Aim of the exercise:
Please take the records that follow and repeat exactly the lines starting with the line with "Screen dimensions: 908x836" and going on through the line with "Click the bar at x equals -7".

Record excerpts:

++++++

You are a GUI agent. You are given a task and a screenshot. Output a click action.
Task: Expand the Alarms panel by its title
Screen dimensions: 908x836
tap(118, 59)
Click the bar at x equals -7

++++++

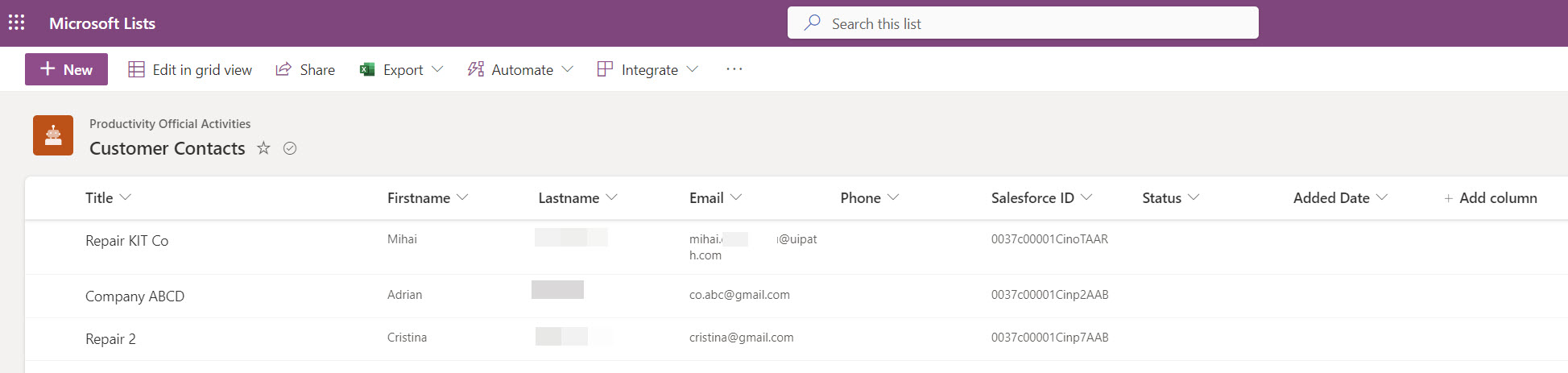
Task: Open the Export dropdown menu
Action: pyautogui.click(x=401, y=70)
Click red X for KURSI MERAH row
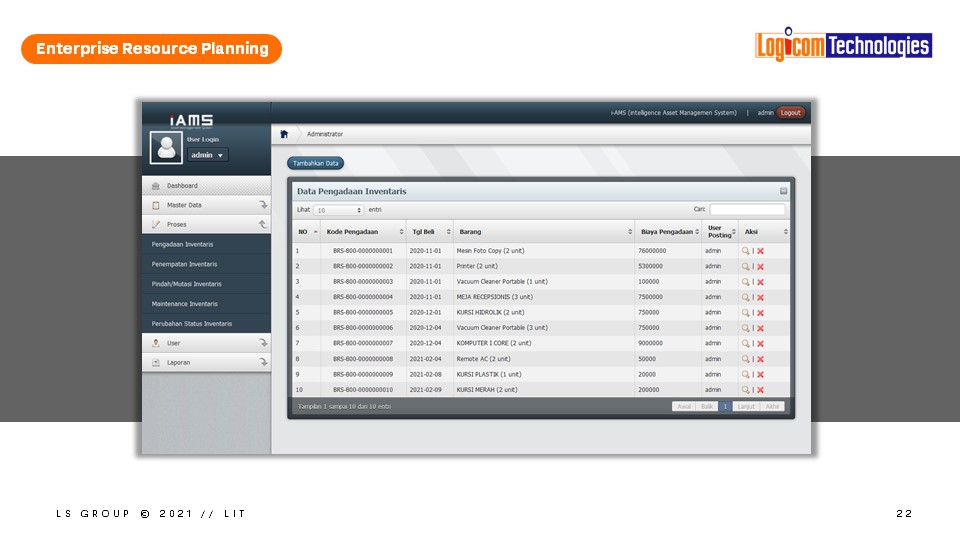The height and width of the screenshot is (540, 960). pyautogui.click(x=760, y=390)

++++++

Task result:
Screen dimensions: 908x836
tap(118, 59)
Click the bar at x equals -7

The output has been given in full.